§ **Your goal**: Please repeat all of the listing exactly.
=== Section Start ===
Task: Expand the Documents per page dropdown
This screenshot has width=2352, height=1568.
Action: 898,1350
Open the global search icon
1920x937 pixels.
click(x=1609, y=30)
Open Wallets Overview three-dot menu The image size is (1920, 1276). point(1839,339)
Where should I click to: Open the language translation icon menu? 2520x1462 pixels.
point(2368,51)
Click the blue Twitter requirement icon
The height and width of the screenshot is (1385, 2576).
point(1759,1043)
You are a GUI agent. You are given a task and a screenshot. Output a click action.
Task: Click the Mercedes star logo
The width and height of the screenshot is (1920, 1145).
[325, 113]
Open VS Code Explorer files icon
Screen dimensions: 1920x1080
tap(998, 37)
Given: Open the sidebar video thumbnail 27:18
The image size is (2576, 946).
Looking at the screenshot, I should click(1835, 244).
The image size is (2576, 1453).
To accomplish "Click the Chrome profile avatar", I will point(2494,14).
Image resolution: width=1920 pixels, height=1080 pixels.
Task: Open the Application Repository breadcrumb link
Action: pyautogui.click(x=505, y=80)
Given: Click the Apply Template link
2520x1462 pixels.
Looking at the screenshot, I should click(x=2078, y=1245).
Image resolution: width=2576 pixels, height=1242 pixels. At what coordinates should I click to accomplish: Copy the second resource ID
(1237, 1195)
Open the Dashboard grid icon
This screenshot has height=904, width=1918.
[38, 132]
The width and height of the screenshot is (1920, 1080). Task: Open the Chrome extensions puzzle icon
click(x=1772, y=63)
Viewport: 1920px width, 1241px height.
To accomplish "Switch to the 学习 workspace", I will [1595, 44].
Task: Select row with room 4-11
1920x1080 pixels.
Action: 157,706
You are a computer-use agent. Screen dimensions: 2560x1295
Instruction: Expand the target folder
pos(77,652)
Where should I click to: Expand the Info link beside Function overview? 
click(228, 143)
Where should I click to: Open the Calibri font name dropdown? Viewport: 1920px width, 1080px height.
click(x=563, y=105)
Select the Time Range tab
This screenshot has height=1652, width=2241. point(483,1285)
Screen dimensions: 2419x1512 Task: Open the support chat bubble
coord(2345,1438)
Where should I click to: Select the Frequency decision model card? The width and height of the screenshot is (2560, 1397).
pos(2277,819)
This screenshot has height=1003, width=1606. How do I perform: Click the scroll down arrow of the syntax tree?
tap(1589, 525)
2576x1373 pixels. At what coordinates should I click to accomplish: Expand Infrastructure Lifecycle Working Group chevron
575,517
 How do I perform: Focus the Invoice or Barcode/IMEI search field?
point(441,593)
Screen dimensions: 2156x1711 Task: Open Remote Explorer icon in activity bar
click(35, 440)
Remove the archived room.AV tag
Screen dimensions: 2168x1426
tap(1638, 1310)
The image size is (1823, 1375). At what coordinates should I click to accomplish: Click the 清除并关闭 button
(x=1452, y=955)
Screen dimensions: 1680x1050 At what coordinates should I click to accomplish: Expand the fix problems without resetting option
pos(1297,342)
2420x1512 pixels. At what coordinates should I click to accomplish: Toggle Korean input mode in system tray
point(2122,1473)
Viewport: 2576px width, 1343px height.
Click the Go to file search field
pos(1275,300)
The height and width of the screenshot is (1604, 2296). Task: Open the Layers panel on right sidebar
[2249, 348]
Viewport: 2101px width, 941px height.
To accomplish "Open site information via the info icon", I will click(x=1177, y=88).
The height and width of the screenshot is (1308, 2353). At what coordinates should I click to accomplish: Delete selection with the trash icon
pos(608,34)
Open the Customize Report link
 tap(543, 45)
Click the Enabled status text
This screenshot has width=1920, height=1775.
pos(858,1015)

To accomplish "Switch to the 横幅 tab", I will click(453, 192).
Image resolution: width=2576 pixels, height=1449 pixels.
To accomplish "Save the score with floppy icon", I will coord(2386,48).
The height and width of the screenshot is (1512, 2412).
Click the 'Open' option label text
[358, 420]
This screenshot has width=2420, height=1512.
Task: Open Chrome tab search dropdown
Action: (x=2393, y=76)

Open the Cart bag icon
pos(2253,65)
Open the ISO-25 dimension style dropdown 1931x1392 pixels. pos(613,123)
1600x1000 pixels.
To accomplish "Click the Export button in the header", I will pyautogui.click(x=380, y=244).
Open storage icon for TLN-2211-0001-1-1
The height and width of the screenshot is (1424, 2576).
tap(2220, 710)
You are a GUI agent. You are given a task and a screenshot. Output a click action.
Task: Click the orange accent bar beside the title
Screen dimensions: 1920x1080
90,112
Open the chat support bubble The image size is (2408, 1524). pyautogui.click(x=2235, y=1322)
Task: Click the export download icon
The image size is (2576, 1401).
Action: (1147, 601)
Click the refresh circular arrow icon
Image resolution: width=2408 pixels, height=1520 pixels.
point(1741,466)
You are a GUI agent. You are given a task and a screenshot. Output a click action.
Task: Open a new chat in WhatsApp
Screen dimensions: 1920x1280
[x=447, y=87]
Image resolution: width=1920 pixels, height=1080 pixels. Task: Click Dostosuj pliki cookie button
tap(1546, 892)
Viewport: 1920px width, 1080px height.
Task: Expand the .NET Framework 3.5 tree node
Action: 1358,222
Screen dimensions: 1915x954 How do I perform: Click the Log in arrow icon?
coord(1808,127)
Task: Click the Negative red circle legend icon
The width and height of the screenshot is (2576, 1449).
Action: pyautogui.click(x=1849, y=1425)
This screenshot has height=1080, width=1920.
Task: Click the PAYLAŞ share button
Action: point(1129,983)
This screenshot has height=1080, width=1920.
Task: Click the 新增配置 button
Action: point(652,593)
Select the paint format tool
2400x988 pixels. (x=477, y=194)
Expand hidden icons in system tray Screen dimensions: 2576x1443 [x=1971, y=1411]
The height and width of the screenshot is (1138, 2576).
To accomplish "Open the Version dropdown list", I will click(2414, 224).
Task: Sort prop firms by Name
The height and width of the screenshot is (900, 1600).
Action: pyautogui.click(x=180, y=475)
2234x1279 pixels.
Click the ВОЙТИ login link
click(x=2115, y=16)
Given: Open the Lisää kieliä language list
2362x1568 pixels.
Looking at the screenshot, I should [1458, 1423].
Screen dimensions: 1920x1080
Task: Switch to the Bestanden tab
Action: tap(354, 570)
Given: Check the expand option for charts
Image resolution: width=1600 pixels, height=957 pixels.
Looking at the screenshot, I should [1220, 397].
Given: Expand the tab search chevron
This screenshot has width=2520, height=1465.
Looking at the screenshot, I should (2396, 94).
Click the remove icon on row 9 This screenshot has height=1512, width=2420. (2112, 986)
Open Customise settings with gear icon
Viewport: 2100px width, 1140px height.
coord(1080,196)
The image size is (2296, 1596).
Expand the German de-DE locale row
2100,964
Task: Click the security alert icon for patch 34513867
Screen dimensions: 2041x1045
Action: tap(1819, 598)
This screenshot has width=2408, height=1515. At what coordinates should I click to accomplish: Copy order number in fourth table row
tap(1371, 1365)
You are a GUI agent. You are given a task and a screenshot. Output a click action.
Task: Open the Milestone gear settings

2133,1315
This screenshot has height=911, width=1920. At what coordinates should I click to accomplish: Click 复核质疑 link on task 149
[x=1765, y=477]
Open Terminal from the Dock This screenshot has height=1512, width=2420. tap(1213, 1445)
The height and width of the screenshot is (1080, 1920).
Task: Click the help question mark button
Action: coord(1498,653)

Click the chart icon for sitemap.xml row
=== Section End ===
§ **Task output**:
Task: Expand the Documents per page dropdown
This screenshot has width=2352, height=1568.
Action: 898,1350
Open the global search icon
1920x937 pixels.
click(x=1609, y=30)
Open Wallets Overview three-dot menu The image size is (1920, 1276). point(1839,339)
Where should I click to: Open the language translation icon menu? 2520x1462 pixels.
point(2368,51)
Click the blue Twitter requirement icon
The height and width of the screenshot is (1385, 2576).
point(1759,1043)
You are a GUI agent. You are given a task and a screenshot. Output a click action.
Task: Click the Mercedes star logo
The width and height of the screenshot is (1920, 1145).
[325, 113]
Open VS Code Explorer files icon
Screen dimensions: 1920x1080
tap(998, 37)
Given: Open the sidebar video thumbnail 27:18
The image size is (2576, 946).
Looking at the screenshot, I should click(1835, 244).
The image size is (2576, 1453).
To accomplish "Click the Chrome profile avatar", I will point(2494,14).
Image resolution: width=1920 pixels, height=1080 pixels.
Task: Open the Application Repository breadcrumb link
Action: pyautogui.click(x=505, y=80)
Given: Click the Apply Template link
2520x1462 pixels.
Looking at the screenshot, I should click(x=2078, y=1245).
Image resolution: width=2576 pixels, height=1242 pixels. At what coordinates should I click to accomplish: Copy the second resource ID
(1237, 1195)
Open the Dashboard grid icon
This screenshot has height=904, width=1918.
[38, 132]
The width and height of the screenshot is (1920, 1080). Task: Open the Chrome extensions puzzle icon
click(x=1772, y=63)
Viewport: 1920px width, 1241px height.
To accomplish "Switch to the 学习 workspace", I will [1595, 44].
Task: Select row with room 4-11
1920x1080 pixels.
Action: 157,706
You are a computer-use agent. Screen dimensions: 2560x1295
Instruction: Expand the target folder
pos(77,652)
Where should I click to: Expand the Info link beside Function overview? 
click(228, 143)
Where should I click to: Open the Calibri font name dropdown? Viewport: 1920px width, 1080px height.
click(x=563, y=105)
Select the Time Range tab
This screenshot has height=1652, width=2241. point(483,1285)
Screen dimensions: 2419x1512 Task: Open the support chat bubble
coord(2345,1438)
Where should I click to: Select the Frequency decision model card? The width and height of the screenshot is (2560, 1397).
pos(2277,819)
This screenshot has height=1003, width=1606. How do I perform: Click the scroll down arrow of the syntax tree?
tap(1589, 525)
2576x1373 pixels. At what coordinates should I click to accomplish: Expand Infrastructure Lifecycle Working Group chevron
575,517
 How do I perform: Focus the Invoice or Barcode/IMEI search field?
point(441,593)
Screen dimensions: 2156x1711 Task: Open Remote Explorer icon in activity bar
click(35, 440)
Remove the archived room.AV tag
Screen dimensions: 2168x1426
tap(1638, 1310)
The image size is (1823, 1375). At what coordinates should I click to accomplish: Click the 清除并关闭 button
(x=1452, y=955)
Screen dimensions: 1680x1050 At what coordinates should I click to accomplish: Expand the fix problems without resetting option
pos(1297,342)
2420x1512 pixels. At what coordinates should I click to accomplish: Toggle Korean input mode in system tray
point(2122,1473)
Viewport: 2576px width, 1343px height.
Click the Go to file search field
pos(1275,300)
The height and width of the screenshot is (1604, 2296). Task: Open the Layers panel on right sidebar
[2249, 348]
Viewport: 2101px width, 941px height.
To accomplish "Open site information via the info icon", I will click(x=1177, y=88).
The height and width of the screenshot is (1308, 2353). At what coordinates should I click to accomplish: Delete selection with the trash icon
pos(608,34)
Open the Customize Report link
 tap(543, 45)
Click the Enabled status text
This screenshot has width=1920, height=1775.
pos(858,1015)

To accomplish "Switch to the 横幅 tab", I will click(453, 192).
Image resolution: width=2576 pixels, height=1449 pixels.
To accomplish "Save the score with floppy icon", I will coord(2386,48).
The height and width of the screenshot is (1512, 2412).
Click the 'Open' option label text
[358, 420]
This screenshot has width=2420, height=1512.
Task: Open Chrome tab search dropdown
Action: (x=2393, y=76)

Open the Cart bag icon
pos(2253,65)
Open the ISO-25 dimension style dropdown 1931x1392 pixels. pos(613,123)
1600x1000 pixels.
To accomplish "Click the Export button in the header", I will pyautogui.click(x=380, y=244).
Open storage icon for TLN-2211-0001-1-1
The height and width of the screenshot is (1424, 2576).
tap(2220, 710)
You are a GUI agent. You are given a task and a screenshot. Output a click action.
Task: Click the orange accent bar beside the title
Screen dimensions: 1920x1080
90,112
Open the chat support bubble The image size is (2408, 1524). pyautogui.click(x=2235, y=1322)
Task: Click the export download icon
The image size is (2576, 1401).
Action: (1147, 601)
Click the refresh circular arrow icon
Image resolution: width=2408 pixels, height=1520 pixels.
point(1741,466)
You are a GUI agent. You are given a task and a screenshot. Output a click action.
Task: Open a new chat in WhatsApp
Screen dimensions: 1920x1280
[x=447, y=87]
Image resolution: width=1920 pixels, height=1080 pixels. Task: Click Dostosuj pliki cookie button
tap(1546, 892)
Viewport: 1920px width, 1080px height.
Task: Expand the .NET Framework 3.5 tree node
Action: 1358,222
Screen dimensions: 1915x954 How do I perform: Click the Log in arrow icon?
coord(1808,127)
Task: Click the Negative red circle legend icon
The width and height of the screenshot is (2576, 1449).
Action: pyautogui.click(x=1849, y=1425)
This screenshot has height=1080, width=1920.
Task: Click the PAYLAŞ share button
Action: point(1129,983)
This screenshot has height=1080, width=1920.
Task: Click the 新增配置 button
Action: point(652,593)
Select the paint format tool
2400x988 pixels. (x=477, y=194)
Expand hidden icons in system tray Screen dimensions: 2576x1443 [x=1971, y=1411]
The height and width of the screenshot is (1138, 2576).
To accomplish "Open the Version dropdown list", I will click(2414, 224).
Task: Sort prop firms by Name
The height and width of the screenshot is (900, 1600).
Action: pyautogui.click(x=180, y=475)
2234x1279 pixels.
Click the ВОЙТИ login link
click(x=2115, y=16)
Given: Open the Lisää kieliä language list
2362x1568 pixels.
Looking at the screenshot, I should [1458, 1423].
Screen dimensions: 1920x1080
Task: Switch to the Bestanden tab
Action: tap(354, 570)
Given: Check the expand option for charts
Image resolution: width=1600 pixels, height=957 pixels.
Looking at the screenshot, I should [1220, 397].
Given: Expand the tab search chevron
This screenshot has width=2520, height=1465.
Looking at the screenshot, I should (2396, 94).
Click the remove icon on row 9 This screenshot has height=1512, width=2420. (2112, 986)
Open Customise settings with gear icon
Viewport: 2100px width, 1140px height.
coord(1080,196)
The image size is (2296, 1596).
Expand the German de-DE locale row
2100,964
Task: Click the security alert icon for patch 34513867
Screen dimensions: 2041x1045
Action: tap(1819, 598)
This screenshot has width=2408, height=1515. At what coordinates should I click to accomplish: Copy order number in fourth table row
tap(1371, 1365)
You are a GUI agent. You are given a task and a screenshot. Output a click action.
Task: Open the Milestone gear settings

2133,1315
This screenshot has height=911, width=1920. At what coordinates should I click to accomplish: Click 复核质疑 link on task 149
[x=1765, y=477]
Open Terminal from the Dock This screenshot has height=1512, width=2420. tap(1213, 1445)
The height and width of the screenshot is (1080, 1920).
Task: Click the help question mark button
Action: coord(1498,653)

Click the chart icon for sitemap.xml row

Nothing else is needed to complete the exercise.